» Task prompt
Return only the stretch of the material below that begins with the line containing "Click the View" and ends with the line containing "The width and height of the screenshot is (1228, 980).", exactly; both of those lines belong to it.

» Records supplied
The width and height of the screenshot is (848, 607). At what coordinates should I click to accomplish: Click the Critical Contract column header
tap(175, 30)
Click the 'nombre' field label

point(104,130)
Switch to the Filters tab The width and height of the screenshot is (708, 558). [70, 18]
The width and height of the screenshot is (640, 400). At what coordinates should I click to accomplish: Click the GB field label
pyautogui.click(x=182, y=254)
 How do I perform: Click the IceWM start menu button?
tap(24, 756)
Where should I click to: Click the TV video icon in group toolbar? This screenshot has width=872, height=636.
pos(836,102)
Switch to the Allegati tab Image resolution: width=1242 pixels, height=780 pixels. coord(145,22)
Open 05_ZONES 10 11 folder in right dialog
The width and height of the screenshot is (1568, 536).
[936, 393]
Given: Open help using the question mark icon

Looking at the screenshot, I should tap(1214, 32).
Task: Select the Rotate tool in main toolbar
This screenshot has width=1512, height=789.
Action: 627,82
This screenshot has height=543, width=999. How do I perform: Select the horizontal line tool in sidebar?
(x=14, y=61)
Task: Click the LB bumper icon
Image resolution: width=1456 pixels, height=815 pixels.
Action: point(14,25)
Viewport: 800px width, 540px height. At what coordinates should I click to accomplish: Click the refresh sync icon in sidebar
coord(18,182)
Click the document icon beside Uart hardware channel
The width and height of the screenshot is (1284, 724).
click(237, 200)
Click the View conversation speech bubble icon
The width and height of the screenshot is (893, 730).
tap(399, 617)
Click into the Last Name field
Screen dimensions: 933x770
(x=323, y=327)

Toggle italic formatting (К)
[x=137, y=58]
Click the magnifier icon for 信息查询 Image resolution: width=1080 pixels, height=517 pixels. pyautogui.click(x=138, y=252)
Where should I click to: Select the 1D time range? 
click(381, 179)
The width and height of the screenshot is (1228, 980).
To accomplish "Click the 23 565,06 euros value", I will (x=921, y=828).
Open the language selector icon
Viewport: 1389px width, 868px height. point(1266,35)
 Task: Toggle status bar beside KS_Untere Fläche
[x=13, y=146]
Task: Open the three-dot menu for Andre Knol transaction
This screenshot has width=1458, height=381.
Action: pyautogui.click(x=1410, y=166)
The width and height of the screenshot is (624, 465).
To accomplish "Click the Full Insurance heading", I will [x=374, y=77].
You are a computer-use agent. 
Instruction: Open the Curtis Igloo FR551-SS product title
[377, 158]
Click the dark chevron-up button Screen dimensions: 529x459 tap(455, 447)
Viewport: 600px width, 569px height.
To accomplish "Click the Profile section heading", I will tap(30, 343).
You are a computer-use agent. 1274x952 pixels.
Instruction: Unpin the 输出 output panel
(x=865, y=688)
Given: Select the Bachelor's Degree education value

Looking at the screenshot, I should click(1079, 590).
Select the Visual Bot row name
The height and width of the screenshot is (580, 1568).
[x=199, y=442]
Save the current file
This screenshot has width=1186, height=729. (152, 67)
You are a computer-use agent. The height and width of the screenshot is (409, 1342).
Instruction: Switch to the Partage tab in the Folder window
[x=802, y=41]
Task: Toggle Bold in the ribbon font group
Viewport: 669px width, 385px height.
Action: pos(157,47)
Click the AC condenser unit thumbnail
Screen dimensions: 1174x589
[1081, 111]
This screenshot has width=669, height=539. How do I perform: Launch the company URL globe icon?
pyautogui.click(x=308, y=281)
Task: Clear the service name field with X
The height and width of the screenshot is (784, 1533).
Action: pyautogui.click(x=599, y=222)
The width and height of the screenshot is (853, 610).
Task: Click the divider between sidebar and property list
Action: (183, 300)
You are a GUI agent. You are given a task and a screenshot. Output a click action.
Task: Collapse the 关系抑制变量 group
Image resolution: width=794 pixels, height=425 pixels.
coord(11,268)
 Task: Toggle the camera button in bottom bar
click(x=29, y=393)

» Result of the task
Click the View conversation speech bubble icon
The width and height of the screenshot is (893, 730).
tap(399, 617)
Click into the Last Name field
Screen dimensions: 933x770
(x=323, y=327)

Toggle italic formatting (К)
[x=137, y=58]
Click the magnifier icon for 信息查询 Image resolution: width=1080 pixels, height=517 pixels. pyautogui.click(x=138, y=252)
Where should I click to: Select the 1D time range? 
click(381, 179)
The width and height of the screenshot is (1228, 980).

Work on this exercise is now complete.